Make sure you polish up audio; We hired MelodyGun who did a great job with the post sound of the film.

One general thing I believe in is to take advantage of the main photography’s momentum and get it in the mail. I’ve seen filmmakers wait months to start post-production, and that can have a negative impact on the momentum of the film. There is no time like the present.


A scene from “The Bestowal”Recognition: Andrew De Burgh

Post-post production

In my opinion, in its own way, getting seen a film is almost as important as making the film. You can have a fantastic movie on your laptop, but sadly if nobody knows about it, it won’t find an audience.

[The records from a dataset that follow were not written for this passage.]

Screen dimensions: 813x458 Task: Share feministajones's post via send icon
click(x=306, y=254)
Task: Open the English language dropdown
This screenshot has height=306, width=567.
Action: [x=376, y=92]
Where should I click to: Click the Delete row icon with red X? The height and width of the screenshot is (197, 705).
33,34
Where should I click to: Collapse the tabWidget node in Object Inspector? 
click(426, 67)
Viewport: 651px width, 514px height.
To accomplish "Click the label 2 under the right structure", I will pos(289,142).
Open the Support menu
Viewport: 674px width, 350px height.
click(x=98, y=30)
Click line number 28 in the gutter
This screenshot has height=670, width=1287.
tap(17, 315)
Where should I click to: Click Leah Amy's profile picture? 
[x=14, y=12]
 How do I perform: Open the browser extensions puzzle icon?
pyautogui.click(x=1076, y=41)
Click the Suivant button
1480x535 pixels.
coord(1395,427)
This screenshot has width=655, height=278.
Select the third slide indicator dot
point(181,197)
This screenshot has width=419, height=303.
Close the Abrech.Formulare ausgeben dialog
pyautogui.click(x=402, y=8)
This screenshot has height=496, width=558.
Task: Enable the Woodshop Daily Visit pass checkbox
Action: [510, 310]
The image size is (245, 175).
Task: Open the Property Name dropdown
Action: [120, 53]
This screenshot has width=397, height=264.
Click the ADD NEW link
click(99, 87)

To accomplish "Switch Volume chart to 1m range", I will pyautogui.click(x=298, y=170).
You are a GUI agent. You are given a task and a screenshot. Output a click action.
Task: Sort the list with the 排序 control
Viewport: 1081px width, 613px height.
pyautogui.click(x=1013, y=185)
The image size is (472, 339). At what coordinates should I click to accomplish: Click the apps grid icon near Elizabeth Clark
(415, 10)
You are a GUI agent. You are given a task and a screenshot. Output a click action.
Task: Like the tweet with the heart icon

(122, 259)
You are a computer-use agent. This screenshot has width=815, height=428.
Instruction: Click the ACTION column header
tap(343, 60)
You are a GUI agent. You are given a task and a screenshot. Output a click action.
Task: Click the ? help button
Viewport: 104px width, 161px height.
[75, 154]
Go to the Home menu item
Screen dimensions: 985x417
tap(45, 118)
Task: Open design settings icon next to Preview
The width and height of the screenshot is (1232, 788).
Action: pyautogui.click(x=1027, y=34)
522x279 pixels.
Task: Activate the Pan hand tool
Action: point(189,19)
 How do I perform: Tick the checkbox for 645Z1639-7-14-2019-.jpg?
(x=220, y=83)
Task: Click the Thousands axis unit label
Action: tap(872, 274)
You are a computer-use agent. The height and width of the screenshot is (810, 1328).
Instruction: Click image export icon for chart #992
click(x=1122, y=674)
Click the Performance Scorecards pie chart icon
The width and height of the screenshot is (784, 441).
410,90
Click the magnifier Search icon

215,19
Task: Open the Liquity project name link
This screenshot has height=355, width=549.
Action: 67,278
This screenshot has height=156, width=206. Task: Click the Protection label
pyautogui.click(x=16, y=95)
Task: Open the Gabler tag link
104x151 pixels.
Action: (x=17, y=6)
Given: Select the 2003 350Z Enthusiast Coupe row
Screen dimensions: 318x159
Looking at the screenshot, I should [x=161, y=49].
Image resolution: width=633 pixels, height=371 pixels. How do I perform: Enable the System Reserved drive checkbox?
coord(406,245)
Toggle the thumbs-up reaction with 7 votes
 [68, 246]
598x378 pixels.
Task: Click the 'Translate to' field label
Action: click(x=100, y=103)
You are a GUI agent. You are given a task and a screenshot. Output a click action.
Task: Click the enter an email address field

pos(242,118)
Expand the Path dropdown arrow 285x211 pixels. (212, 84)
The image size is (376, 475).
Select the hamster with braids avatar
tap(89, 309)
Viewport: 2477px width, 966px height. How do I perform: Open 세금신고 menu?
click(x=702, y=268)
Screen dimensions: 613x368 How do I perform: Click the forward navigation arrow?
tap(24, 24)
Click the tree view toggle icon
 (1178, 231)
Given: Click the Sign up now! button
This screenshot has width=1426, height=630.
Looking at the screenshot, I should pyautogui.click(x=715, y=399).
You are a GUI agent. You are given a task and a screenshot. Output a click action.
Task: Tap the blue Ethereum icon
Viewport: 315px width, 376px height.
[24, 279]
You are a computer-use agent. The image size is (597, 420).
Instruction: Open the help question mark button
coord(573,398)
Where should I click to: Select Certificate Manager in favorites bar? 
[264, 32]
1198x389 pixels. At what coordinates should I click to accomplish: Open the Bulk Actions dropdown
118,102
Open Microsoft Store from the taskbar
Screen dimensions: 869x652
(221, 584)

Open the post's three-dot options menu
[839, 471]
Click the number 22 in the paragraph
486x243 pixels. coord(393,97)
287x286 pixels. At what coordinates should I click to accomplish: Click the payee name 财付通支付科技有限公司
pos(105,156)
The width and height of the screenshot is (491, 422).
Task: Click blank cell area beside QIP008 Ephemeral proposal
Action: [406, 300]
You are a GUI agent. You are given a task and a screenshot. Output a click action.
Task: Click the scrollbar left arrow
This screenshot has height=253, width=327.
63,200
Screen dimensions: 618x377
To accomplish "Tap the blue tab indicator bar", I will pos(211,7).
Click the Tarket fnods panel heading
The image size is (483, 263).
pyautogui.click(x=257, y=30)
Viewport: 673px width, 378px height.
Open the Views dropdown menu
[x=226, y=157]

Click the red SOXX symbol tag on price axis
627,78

Create beautiful works of art.

I submitted The giving to hundreds and hundreds of film festivals. Use FilmFreeway; it’s an amazing site for submissions. If you are on a budget there are numerous and really good free festivals to attend.

Don’t let rejections discourage you. I got about 60 of these before we had our first screening! In the end, it was shown at 10 festivals and it won four awards including best actress at the Los Angeles IFS Film Festival.

Find festivals that might be interested in a particular offer. The Dhaka International Film Festival, one of the most prestigious film events in Bangladesh, showed the film. I imagine a Bengali-American actress helped in the film!

Politely ask critics and publications if they will review your film. During our festival round, The giving somehow managed to get a criticism score of 78% on Rotten Tomatoes. After that, it was picked up by Indie Rights who distributed it on VOD platforms.

Looking back, I’ve definitely learned a lot and hope that I can take that with me in my next film.